2025-04-02

To prove that a consistent heuristic has a value of 0 on a goal state, we can follow these steps: 1. **Definition of Consistent Heuristic**: A heuristic \( h(n) \) is considered consistent (or monotonic) if, for every node \( n \) and every successor \( n' \) of \( n \), the following condition holds: \[ h(n) \leq c(n, n') + h(n') \] where \( c(n, n') \) is the cost of the edge from node \( n \) to its successor \( n' \). 2. **Goal State Definition**: A goal state \( G \) is defined as the state where the search algorithm terminates successfully. 3. **Heuristic Value at Goal State**: By definition of the heuristic, the value at the goal state should represent the estimated cost to reach the goal from that state. Since the goal state is the final destination, the cost to reach the goal from itself is 0. Therefore, we have: \[ h(G) = 0 \] 4. **Applying Consistency**: To further reinforce this, we can apply the consistency condition to the goal state: - Let \( n \) be any node that has \( G \) as a successor.
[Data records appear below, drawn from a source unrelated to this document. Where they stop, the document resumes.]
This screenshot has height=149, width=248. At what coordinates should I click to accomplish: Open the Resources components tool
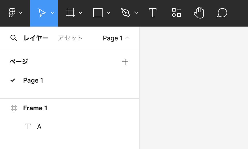point(176,13)
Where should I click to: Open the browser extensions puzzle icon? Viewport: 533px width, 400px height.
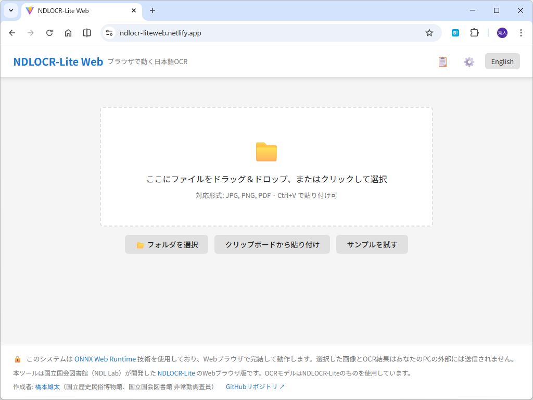coord(474,32)
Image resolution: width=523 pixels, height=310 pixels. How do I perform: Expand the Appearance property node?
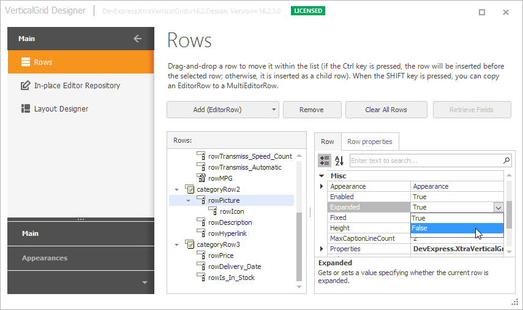[322, 186]
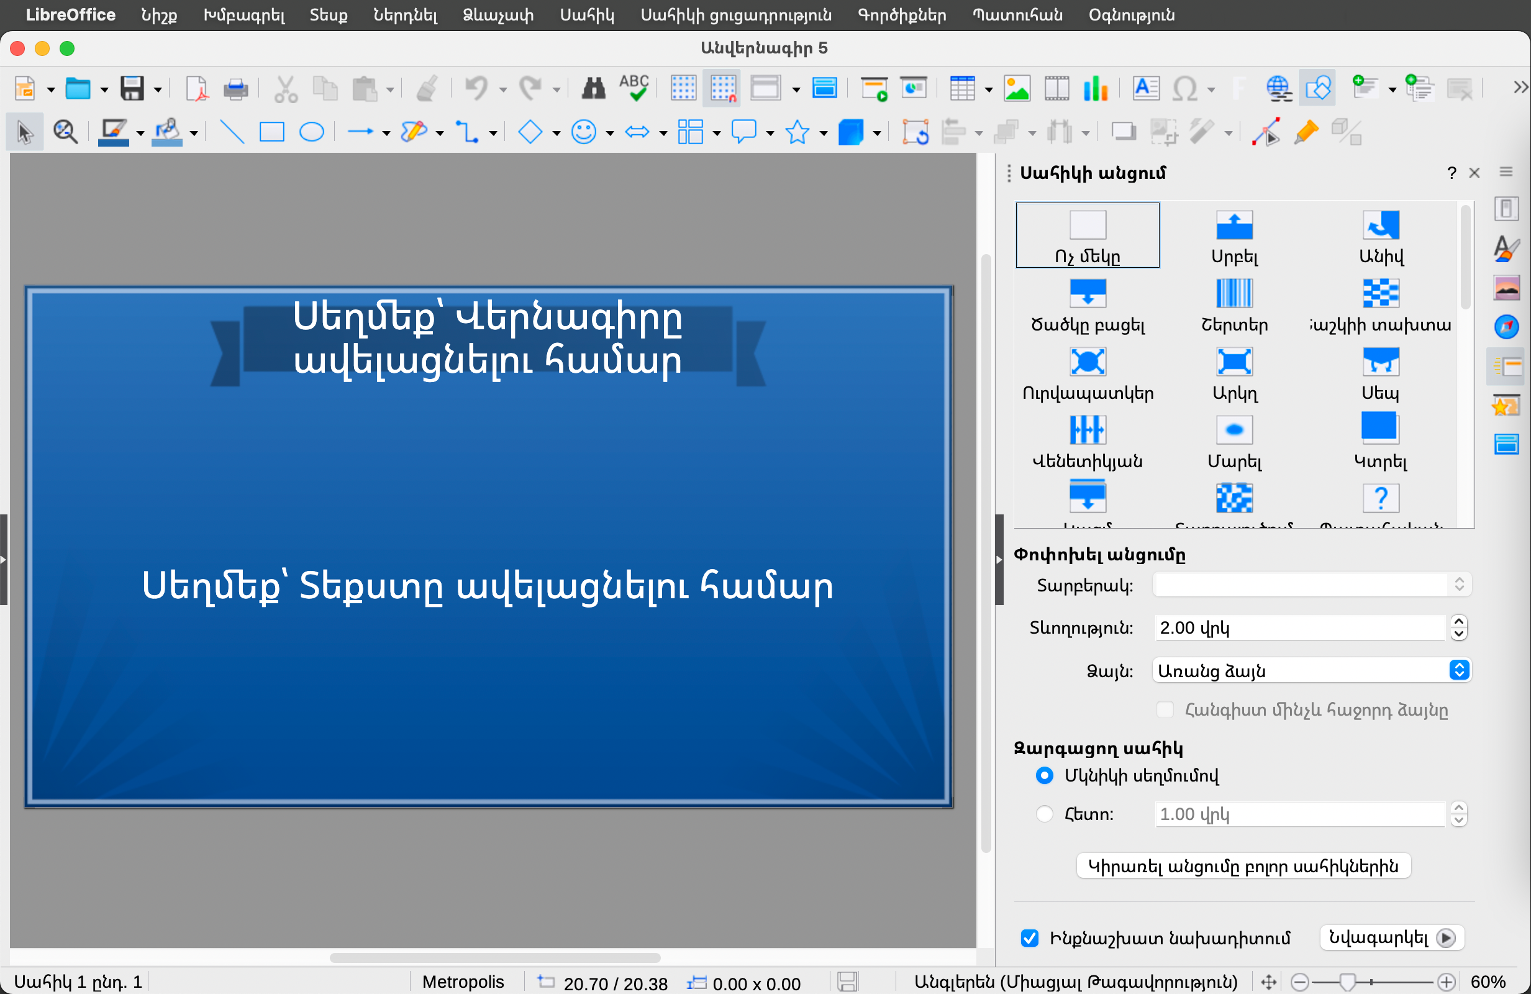Click the zoom slider in status bar
This screenshot has height=994, width=1531.
point(1348,982)
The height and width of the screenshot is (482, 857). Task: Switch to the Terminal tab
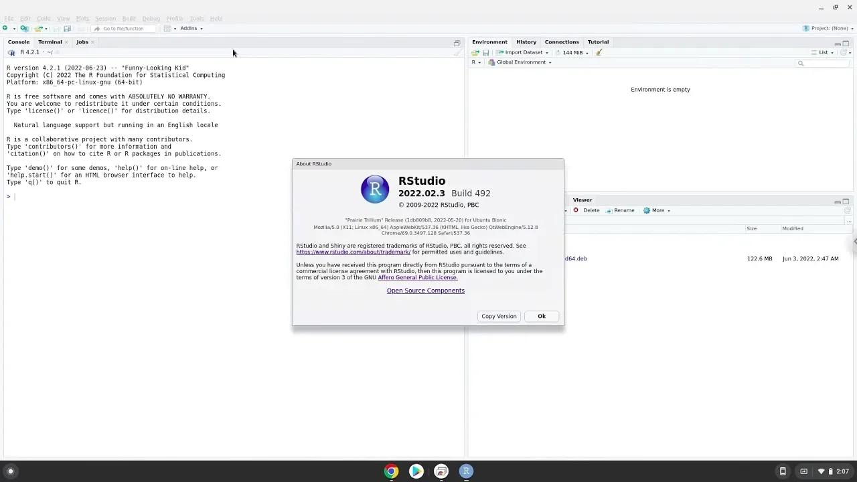[50, 42]
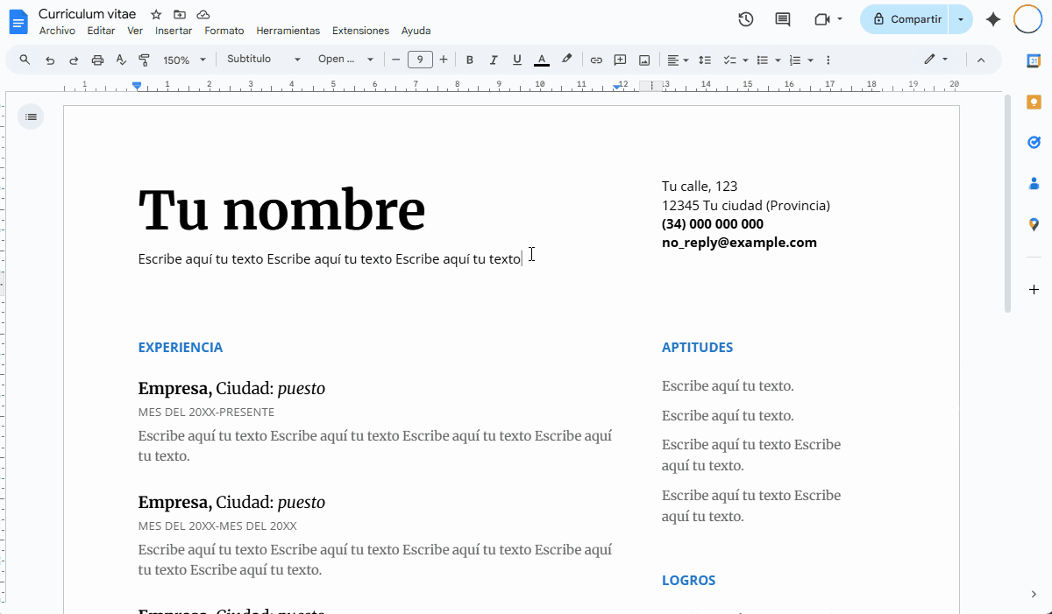
Task: Print the document using printer icon
Action: (97, 60)
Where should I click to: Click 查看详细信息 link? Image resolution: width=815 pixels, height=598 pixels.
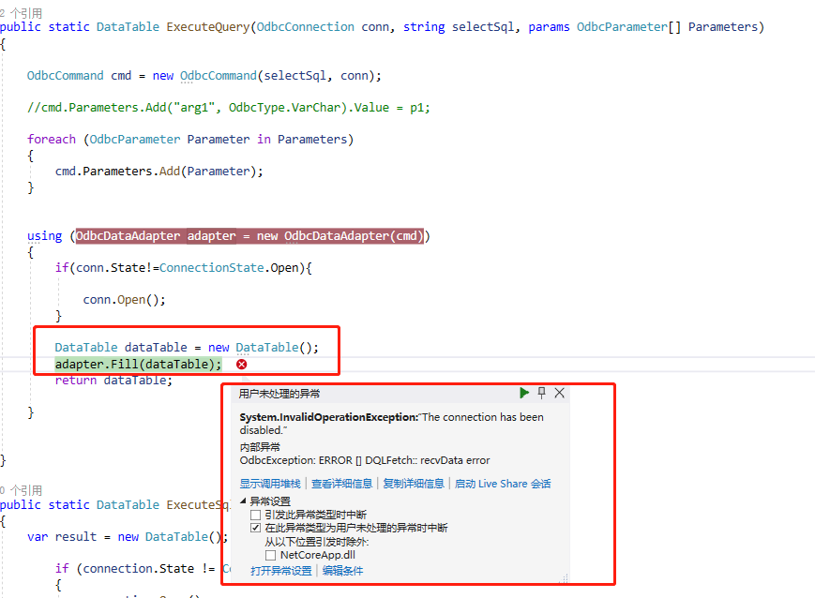point(341,484)
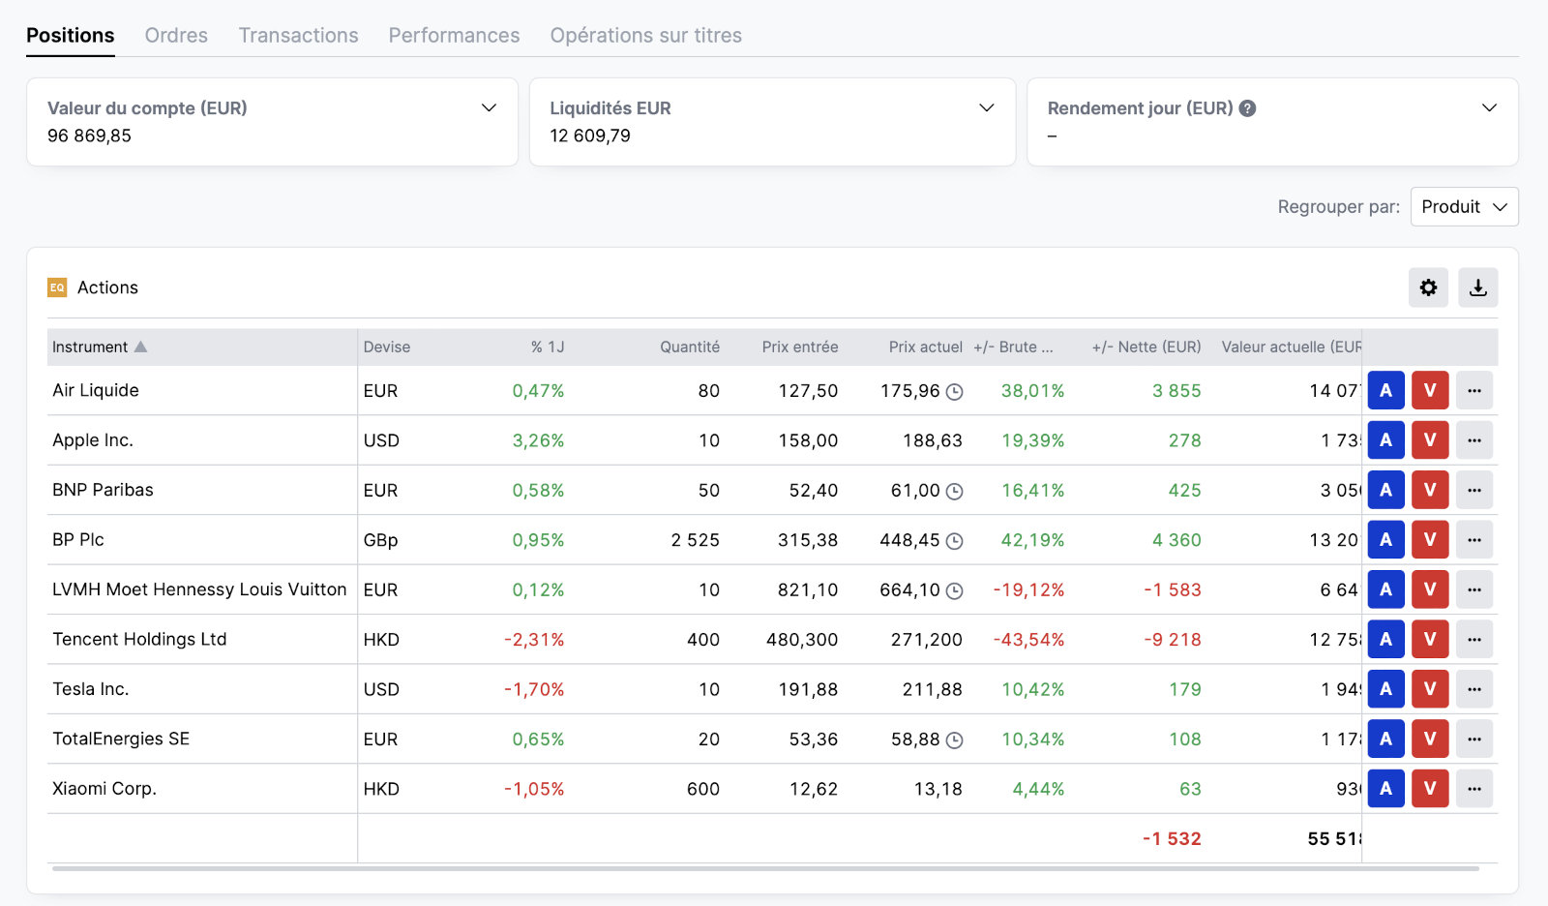
Task: Download the positions list export
Action: coord(1477,287)
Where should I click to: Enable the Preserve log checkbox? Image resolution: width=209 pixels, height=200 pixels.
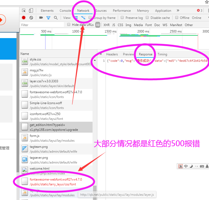tap(122, 18)
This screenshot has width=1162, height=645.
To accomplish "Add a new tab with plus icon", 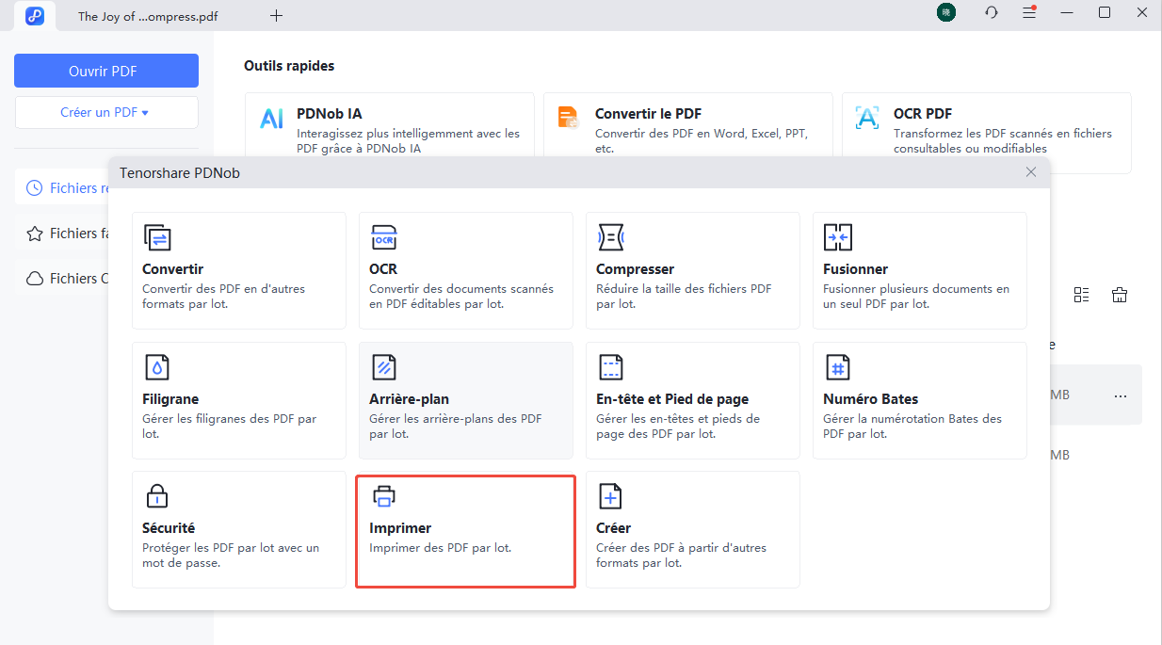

The cost \( c(n, G) \) is the cost to reach the goal state from \( n \). - By the consistency property, we can write: \[ h(n) \leq c(n, G) + h(G) \] Since \( h(G) = 0 \), it simplifies to: \[ h(n) \leq c(n, G) \] This means that the heuristic value at any node \( n \) is less than or equal to the cost to reach the goal, which is consistent with our understanding of heuristics. 5. **Conclusion**: Since the goal state is defined such that reaching it from itself incurs no cost, and since a consistent heuristic must satisfy the above conditions, we conclude that: \[ h(G) = 0 \] Thus, we have proven that a consistent heuristic has a value of 0 on a goal state.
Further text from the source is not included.